Catholic parish church in New York, US

The Church of the Blessed Sacrament is a Roman Catholic parish church under the authority of the Roman Catholic Archdiocese of New York, located at Beach Avenue and Gleason Avenue, Soundview, the Bronx, New York City. The parish was established in 1927. It was merged into the parish of the Holy Family in 2015.

==Holy Family==
The Parish of the Holy Family was established in 1896, from St. Raymond's Church. A frame church in Gothic Revival style was built in 1898, followed by a rectory in 1904. The parish school was established in 1913.

===Pastors===

- Fr. Joseph Mechler, 1896-1903
- Fr. John de Krom, 1903-1906
- Fr. E. Heinlein, 1906-1907
- Fr. Augustine Stehle, 1907-1912
- Fr. Urban Nageleisen, 1912-

==History==
Blessed Sacrament Church was founded in 1927 from the parish of the Holy Family. The Gothic Revival church was dedicated by Cardinal Hayes on September 29, 1929. Holy Family is located in the Castle Hill section of the Bronx.

In 2015 Blessed Sacrament Parish was merged with the Parish of the Holy Family.

==Buildings==
Like many other parish churches with parochial schools in this city, the built structure is a combination with the church on the ground floor and school classrooms above.

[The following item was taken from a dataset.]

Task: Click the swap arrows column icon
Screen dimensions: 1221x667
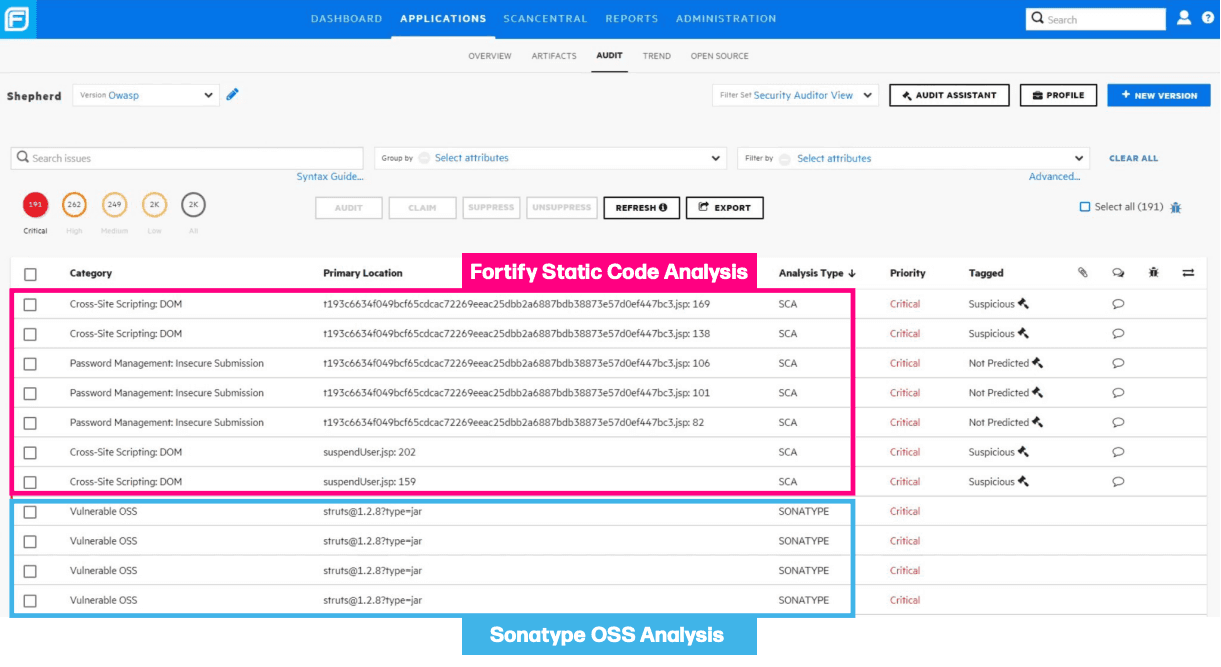Action: pyautogui.click(x=1188, y=273)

The cornerstone for the combined structures is dated 1928. It was completed in 1929. An additional brick schoolhouse has a cornerstone dated 1955. The rectory address is 1170 Beach Avenue, Bronx NY 10472.

==School==
The school was founded around 1929. Judge Sonia Sotomayor attended it from kindergarten through eighth grade, and graduated top of her class in 1968. She was the valedictorian and had a near-perfect attendance record.